It's looking like this year's Yukon Quest has a pretty good field of entries, and with fall training well underway in interior Alaska we're all starting to speculate about how the race is going to go this year. It's only natural to look at past races, so I've started poking at the 2013 data, the last year the race was run in the Whitehorse-to-Fairbanks direction. I'm also interested in having a baseline set of data to which this year's race can be compared, once it's underway.
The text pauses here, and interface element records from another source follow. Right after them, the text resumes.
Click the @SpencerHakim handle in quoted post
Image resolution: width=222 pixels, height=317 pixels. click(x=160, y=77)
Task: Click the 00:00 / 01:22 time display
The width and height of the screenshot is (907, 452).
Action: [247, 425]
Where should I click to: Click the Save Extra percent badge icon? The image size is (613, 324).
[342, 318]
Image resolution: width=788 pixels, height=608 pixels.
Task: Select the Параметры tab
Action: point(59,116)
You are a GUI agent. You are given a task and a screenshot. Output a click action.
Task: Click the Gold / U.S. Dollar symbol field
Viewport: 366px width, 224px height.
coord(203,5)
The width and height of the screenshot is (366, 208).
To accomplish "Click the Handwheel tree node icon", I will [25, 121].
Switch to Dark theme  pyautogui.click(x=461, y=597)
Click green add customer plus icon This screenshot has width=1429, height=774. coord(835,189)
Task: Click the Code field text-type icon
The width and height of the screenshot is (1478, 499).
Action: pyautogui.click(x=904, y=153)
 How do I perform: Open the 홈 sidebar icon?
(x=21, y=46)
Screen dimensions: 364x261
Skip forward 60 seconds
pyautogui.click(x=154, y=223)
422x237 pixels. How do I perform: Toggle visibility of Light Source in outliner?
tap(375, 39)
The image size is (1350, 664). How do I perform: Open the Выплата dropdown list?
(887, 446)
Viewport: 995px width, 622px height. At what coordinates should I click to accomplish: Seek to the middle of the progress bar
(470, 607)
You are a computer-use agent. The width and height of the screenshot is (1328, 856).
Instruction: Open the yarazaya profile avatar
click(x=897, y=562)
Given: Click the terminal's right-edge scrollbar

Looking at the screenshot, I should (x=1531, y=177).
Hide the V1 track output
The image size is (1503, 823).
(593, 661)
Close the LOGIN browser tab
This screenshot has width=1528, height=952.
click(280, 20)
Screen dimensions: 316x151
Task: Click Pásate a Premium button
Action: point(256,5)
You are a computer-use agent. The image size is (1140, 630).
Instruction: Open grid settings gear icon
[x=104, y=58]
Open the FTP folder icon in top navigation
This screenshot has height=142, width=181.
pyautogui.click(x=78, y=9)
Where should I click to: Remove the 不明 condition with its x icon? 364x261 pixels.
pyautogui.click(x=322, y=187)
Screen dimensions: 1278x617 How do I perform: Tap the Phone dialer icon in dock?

So, I've taken my own spreadsheets from 2013 and used them as a basis for running some numbers. In particular, I've created a spreadsheet containing runtime 2013 checkpoint data and extracted runtime summary data to get some basic descriptive statistics: fastest, slowest, mean, median, 1st quartile, and 3rd quartile for each race segment (between checkpoints). For example, between Braeburn and Carmacks, I've got a table that looks like this:
You'll note that I've also calculated the ratio between the fastest and slowest runtimes; there may be something interesting there to look at later. I've also plotted all runtimes as a histogram:
Again, this is largely to create a baseline dataset for comparison with this year.
However, I also ran some correlations, and while the results are obvious if you think about them for a few seconds, I haven't ever seen anybody say so explicitly:
The ranking of runtimes on longer race segments (more miles between checkpoints) tends to correlate more strongly with final standings, at least in this data set. That is to say, people who had the faster runtimes between checkpoints which are far apart tended to finish better than people with slower runtimes. Some of this is tautological (the longer runs are a greater percentage of the total race), some of it might (I haven't looked at this) be because on long runs everybody has to camp, even people who would otherwise prefer to rest at checkpoints, or because longer runs smooth out the variability you might see in shorter runs (law of large numbers, sort of).
Here's a plot of the the correlations between segment runtime and finishing position, against segment distance.
The correlations are on the "correlations" worksheet in the spreadsheet. I'm using a standard Pearson product-moment correlation coefficient (r), which is not the best test for a complete dataset but is adequate for exploring these data. I'm not posting the numbers here in the interest of not having reader eyes glaze over, but definitely feel free to visit the spreadsheet, poke through the data, copy the spreadsheets, and ask questions.
I'm planning on doing something similar with 2011 data, as well as years run in the opposite direction, to see how well what we're seeing in 2013 holds up. Unfortunately getting the data into the spreadsheet and clean enough to use is pretty labor-intensive, so it might be some while before a follow-up to this post. But, once the data are in a spreadsheet there's a lot we can do with them, so there's incentive to do it beyond answering just these questions.
Here's looking forward to a great winter of distance dogsled racing!